**DIRECTIONS FOR THIS TASK:**
Please repeat the lines of the material verbatim, starting with the line that contains "The height and width of the screenshot is (734, 1568)." and going on through the line that contains "point(953,121)".

**Records from a data source:**
· · ·

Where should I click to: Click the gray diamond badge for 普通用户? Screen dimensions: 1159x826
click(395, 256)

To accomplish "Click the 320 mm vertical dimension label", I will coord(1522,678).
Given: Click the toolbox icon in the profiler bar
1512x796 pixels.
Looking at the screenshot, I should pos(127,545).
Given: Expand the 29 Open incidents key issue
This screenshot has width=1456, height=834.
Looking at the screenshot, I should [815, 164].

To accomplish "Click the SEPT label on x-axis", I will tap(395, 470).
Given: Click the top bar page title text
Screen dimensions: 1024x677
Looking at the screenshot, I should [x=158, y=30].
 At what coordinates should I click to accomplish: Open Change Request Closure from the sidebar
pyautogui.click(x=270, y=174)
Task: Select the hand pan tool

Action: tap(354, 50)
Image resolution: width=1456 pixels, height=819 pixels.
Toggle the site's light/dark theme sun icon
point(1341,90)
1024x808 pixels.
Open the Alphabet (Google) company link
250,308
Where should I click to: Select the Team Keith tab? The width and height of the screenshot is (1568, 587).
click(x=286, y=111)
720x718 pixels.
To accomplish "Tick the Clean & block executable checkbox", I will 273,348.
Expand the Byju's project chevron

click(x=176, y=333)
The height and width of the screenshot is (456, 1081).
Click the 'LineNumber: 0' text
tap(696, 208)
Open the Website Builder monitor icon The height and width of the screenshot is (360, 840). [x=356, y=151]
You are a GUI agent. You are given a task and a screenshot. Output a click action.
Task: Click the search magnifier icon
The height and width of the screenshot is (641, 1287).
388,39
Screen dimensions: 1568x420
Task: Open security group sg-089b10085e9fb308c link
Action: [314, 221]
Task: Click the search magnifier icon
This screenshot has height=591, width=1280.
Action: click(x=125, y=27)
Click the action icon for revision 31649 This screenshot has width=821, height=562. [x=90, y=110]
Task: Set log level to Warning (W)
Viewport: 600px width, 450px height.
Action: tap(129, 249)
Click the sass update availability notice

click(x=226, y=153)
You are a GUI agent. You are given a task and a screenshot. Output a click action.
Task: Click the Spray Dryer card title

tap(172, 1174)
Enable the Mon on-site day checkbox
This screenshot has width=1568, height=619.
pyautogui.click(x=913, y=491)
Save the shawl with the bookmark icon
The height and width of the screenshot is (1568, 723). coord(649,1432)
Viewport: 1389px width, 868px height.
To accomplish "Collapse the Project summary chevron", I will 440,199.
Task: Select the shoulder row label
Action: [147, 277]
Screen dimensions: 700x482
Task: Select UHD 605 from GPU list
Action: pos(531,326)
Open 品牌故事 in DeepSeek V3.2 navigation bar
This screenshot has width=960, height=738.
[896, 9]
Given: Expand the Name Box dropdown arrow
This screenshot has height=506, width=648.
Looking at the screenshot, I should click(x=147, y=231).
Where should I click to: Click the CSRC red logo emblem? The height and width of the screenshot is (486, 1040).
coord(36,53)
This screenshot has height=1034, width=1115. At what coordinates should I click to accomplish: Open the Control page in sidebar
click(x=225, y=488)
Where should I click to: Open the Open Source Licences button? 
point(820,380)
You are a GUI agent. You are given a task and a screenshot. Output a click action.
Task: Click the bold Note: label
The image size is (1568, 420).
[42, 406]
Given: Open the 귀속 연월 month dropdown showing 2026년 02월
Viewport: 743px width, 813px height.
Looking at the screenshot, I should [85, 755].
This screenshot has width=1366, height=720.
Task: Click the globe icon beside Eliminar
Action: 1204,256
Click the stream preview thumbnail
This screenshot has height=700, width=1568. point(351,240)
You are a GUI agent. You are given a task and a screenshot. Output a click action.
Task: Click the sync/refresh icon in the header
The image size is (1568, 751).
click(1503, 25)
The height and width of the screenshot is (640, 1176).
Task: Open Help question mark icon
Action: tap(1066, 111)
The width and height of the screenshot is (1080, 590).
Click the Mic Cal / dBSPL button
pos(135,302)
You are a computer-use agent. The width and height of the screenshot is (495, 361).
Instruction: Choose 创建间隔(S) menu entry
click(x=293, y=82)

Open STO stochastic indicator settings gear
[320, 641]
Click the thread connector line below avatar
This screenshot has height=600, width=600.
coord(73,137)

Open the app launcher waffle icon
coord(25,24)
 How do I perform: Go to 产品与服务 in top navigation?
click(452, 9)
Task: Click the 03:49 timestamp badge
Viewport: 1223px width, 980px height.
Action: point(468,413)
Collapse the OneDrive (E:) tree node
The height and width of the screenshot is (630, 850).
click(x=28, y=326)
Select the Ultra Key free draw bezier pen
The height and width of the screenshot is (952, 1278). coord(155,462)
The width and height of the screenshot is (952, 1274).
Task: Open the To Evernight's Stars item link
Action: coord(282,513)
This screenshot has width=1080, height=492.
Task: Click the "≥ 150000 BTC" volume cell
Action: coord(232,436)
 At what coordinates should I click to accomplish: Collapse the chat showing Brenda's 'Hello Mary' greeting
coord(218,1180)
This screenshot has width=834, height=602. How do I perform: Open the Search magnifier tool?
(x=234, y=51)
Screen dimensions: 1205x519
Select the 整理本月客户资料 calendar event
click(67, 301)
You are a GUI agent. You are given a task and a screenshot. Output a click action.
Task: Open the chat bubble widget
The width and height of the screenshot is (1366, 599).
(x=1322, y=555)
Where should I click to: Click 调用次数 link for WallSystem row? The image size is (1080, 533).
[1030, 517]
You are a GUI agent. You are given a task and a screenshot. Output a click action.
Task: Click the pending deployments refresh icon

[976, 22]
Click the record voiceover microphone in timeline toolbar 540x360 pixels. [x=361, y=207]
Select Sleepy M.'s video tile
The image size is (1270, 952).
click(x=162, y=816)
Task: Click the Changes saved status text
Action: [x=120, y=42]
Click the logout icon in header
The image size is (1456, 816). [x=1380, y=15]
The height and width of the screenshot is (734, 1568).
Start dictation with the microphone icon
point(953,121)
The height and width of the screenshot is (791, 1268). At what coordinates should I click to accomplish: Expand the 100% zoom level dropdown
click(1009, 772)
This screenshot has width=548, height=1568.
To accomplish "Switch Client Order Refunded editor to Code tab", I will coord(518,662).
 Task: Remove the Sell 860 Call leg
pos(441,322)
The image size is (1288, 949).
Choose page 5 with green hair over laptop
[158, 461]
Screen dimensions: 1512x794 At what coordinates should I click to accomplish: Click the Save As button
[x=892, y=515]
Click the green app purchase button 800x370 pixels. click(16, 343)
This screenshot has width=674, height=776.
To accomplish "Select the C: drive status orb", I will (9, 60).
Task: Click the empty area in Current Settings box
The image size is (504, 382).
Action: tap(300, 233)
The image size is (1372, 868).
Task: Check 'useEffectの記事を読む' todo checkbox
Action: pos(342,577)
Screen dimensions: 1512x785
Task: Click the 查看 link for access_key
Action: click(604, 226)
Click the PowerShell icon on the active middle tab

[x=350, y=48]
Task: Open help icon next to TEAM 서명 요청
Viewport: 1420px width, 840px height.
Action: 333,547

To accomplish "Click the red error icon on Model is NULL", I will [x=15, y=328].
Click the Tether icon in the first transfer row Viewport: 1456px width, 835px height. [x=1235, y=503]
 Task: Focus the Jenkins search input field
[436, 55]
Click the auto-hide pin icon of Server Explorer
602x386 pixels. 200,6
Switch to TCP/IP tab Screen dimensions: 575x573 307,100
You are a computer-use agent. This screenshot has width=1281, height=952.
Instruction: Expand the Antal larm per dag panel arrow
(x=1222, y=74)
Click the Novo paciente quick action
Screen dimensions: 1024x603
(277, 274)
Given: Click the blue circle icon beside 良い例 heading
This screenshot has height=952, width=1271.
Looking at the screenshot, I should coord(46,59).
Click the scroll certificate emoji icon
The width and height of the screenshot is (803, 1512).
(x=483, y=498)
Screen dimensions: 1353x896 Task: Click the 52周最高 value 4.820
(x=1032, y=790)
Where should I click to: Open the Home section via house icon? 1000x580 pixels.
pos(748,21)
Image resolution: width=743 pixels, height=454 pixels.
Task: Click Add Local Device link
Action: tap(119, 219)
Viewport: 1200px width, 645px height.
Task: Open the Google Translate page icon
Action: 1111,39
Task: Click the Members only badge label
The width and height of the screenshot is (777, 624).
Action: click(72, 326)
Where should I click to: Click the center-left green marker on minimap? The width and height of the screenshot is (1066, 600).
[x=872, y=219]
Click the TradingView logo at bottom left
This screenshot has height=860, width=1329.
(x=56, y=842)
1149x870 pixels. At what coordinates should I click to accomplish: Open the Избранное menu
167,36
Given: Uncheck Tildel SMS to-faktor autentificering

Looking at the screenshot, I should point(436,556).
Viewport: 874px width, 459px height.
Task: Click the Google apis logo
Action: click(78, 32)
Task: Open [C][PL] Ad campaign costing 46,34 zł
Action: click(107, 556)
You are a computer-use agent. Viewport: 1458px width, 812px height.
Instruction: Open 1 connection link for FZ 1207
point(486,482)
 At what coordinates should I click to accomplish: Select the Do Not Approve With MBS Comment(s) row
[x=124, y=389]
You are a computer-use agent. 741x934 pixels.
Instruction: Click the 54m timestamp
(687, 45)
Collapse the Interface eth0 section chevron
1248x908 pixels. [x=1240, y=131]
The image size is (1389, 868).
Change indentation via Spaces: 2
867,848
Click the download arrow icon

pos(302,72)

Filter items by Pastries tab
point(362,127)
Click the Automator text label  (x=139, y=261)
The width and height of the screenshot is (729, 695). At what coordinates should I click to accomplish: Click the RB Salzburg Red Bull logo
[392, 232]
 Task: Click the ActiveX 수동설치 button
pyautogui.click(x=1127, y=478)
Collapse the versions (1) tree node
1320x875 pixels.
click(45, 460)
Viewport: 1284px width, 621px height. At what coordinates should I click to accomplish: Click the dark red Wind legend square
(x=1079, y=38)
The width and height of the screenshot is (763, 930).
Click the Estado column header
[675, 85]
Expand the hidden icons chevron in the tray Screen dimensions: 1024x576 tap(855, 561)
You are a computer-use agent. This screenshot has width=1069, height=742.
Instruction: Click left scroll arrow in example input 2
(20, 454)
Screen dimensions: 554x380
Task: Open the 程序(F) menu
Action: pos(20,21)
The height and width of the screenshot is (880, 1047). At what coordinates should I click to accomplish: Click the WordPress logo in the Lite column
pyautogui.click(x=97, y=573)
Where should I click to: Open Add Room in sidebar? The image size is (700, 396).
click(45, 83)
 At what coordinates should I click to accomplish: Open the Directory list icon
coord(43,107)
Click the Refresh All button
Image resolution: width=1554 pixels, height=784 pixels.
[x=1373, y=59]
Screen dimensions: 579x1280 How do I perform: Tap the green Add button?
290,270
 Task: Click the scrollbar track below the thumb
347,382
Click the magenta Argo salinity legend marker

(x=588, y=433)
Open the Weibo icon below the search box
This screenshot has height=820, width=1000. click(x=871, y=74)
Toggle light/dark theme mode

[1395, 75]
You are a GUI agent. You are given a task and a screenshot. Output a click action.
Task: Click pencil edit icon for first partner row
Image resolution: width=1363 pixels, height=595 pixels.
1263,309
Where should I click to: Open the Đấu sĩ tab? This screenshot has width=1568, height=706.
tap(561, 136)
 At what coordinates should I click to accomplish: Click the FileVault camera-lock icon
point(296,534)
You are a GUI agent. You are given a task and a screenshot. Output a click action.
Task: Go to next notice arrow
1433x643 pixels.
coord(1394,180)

· · ·

**ANSWER FOR THE TASK:**
The height and width of the screenshot is (734, 1568).
Start dictation with the microphone icon
point(953,121)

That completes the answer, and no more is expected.